Très étrange procédé narratif utilisé par Manoel de Oliveira, qui revendique pour l'occasion une dimension éminemment romanesque. Dans un premier temps, les signaux qui nous sont renvoyés laissent présager quelque chose d'assez conventionnel dans son registre de niche, un peu à l'image des variations proustiennes chez le Carlos Saura de "La Cousine Angélique" par exemple. Film-fleuve de 3h30, voix off extrêmement présente traduisant de manière transparente l'origine du scénario (adapté d'un roman lui-même transposé de "Madame Bovary" dans le Portugal contemporain), et évidemment le cœur du sujet à savoir la figure féminine héritée de Flaubert.
"Val Abraham" fait partie de ces films dont le visionnage peut se révéler éreintant (à titre personnel les trois heures et quelques m'ont paru vraiment très longues) mais qui ensuite infusent agréablement dans les heures et les jours qui suivent. Sensation un peu déroutante à ce titre donc, puisque il apparaît davantage intéressant et aimable en théorie qu'en pratique. Ema (et non Emma, ici) évolue dans le décor de la région du Douro, et la narration nous partage absolument tous ses rêves, toutes ses déceptions amoureuses, au gré des différentes et très nombreuses rencontres. Elle nourrit une profonde insatisfaction à long terme, enchaînant les liaisons et les mariages avec des hommes qu'elle n'aime pas et qui finiront irrémédiablement par la lasser. C'est ainsi une histoire d'amour toujours cherché et jamais assouvi.
C'est étonnant de se dire que c'est réalisé par un papy de 85 ans, et quand je pense à Coppola qui au même âge nous sort son "Megalopolis", les bras m'en tombent. Ici le rapport de force est inversé par rapport au récit de Flaubert puisque la protagoniste jouit d'une forme de puissance et de contrôle sur le monde dirigé par les hommes — mais ce n'est pas pour autant qu'elle trouvera bonheur et sérénité : sa façon d'accomplir sa propre mort laissera une dernière séquence très marquante, sous les orangers.

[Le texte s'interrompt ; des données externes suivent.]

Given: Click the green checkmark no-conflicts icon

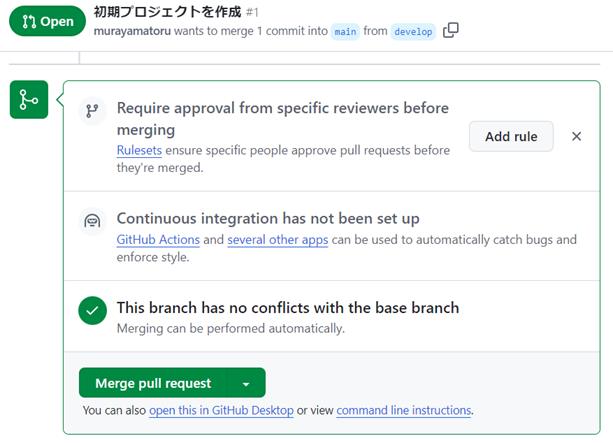Looking at the screenshot, I should (92, 311).
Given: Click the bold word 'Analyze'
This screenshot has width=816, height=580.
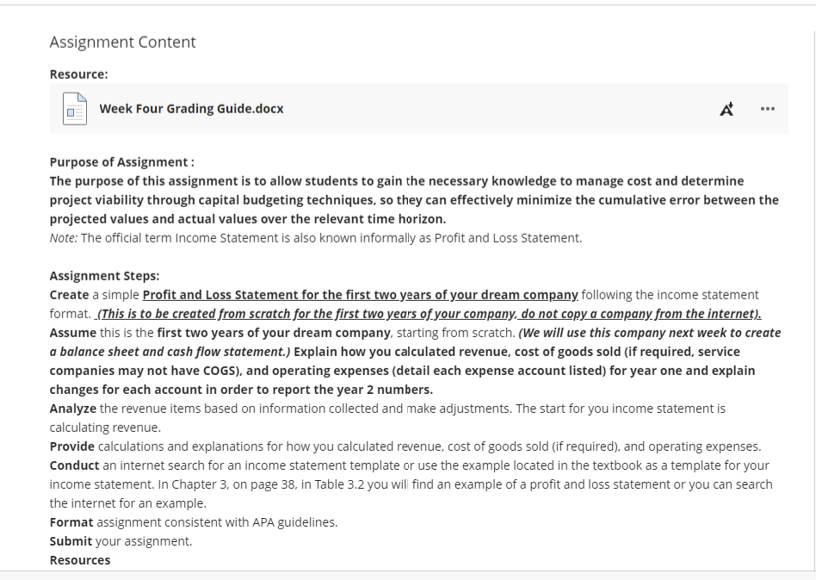Looking at the screenshot, I should tap(73, 409).
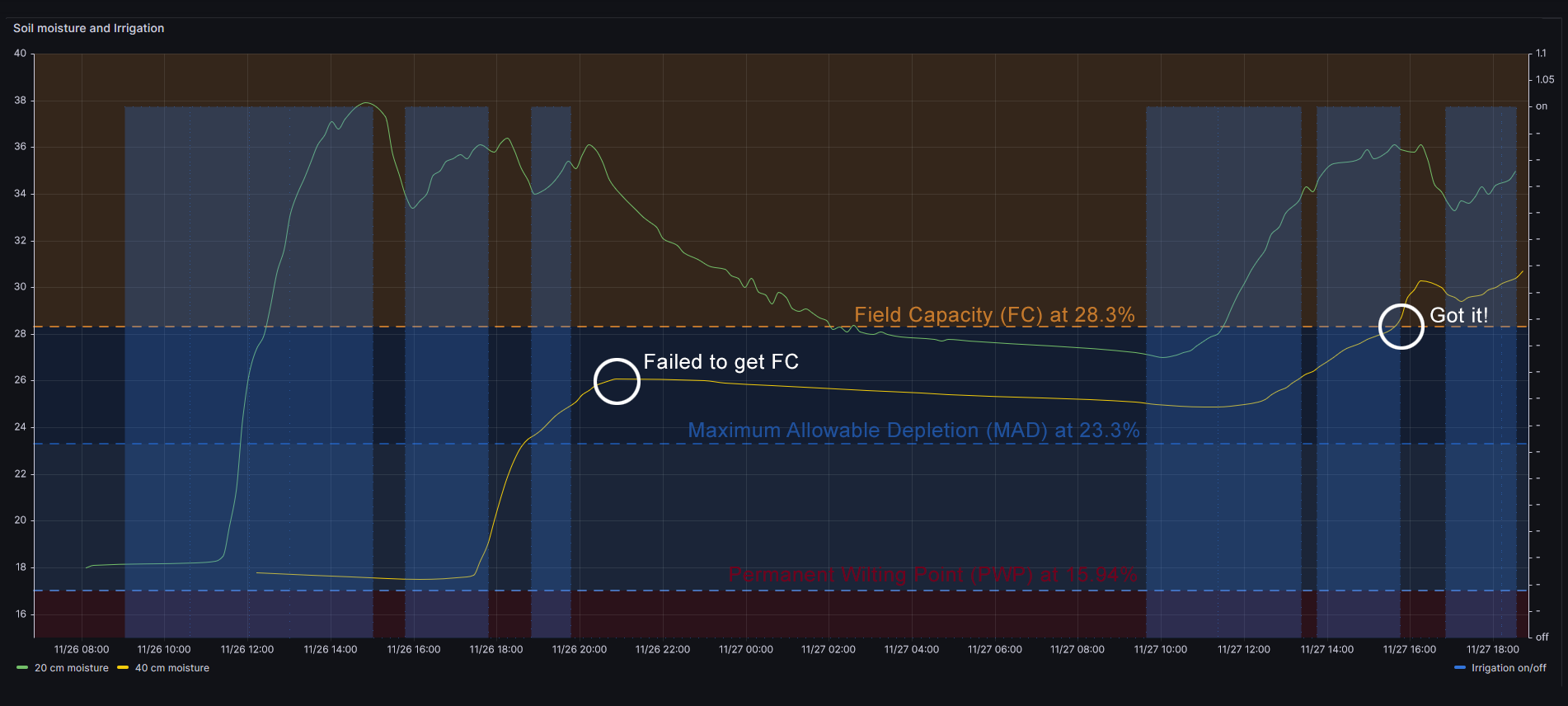Click the circle marker beside "Failed to get FC"

[617, 381]
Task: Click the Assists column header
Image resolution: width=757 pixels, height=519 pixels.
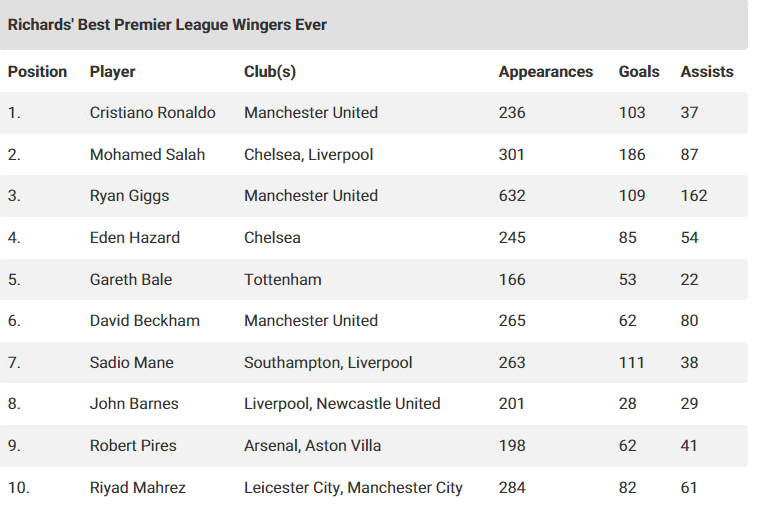Action: point(707,71)
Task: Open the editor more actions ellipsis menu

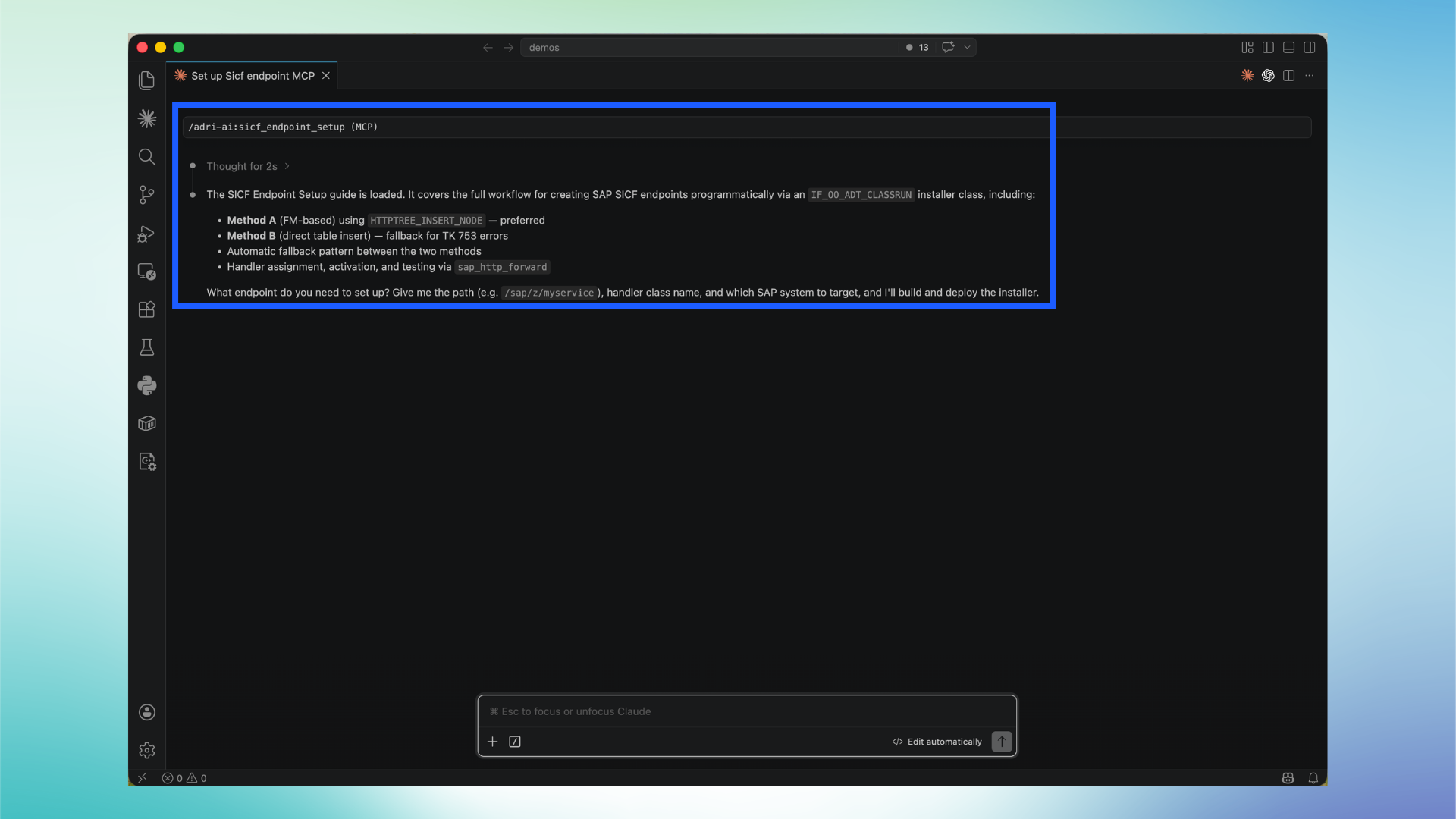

Et ce qui est drôle, c'est que "Madame Bovary" est connu à l'intérieur du film, et de Oliveira joue beaucoup là-dessus tout comme il joue à faire communiquer la narration par voix off omnisciente et les dialogues entre personnages. Mais beaucoup de points ne sont pas aussi réussis, et je pense entre autres aux allusions / métaphores sexuelles un brin balourdes ou l'omniprésence de la sonate de Beethoven. Très intrigant comme "concept", à défaut d'être parvenu à me passionner pendant les trois heures.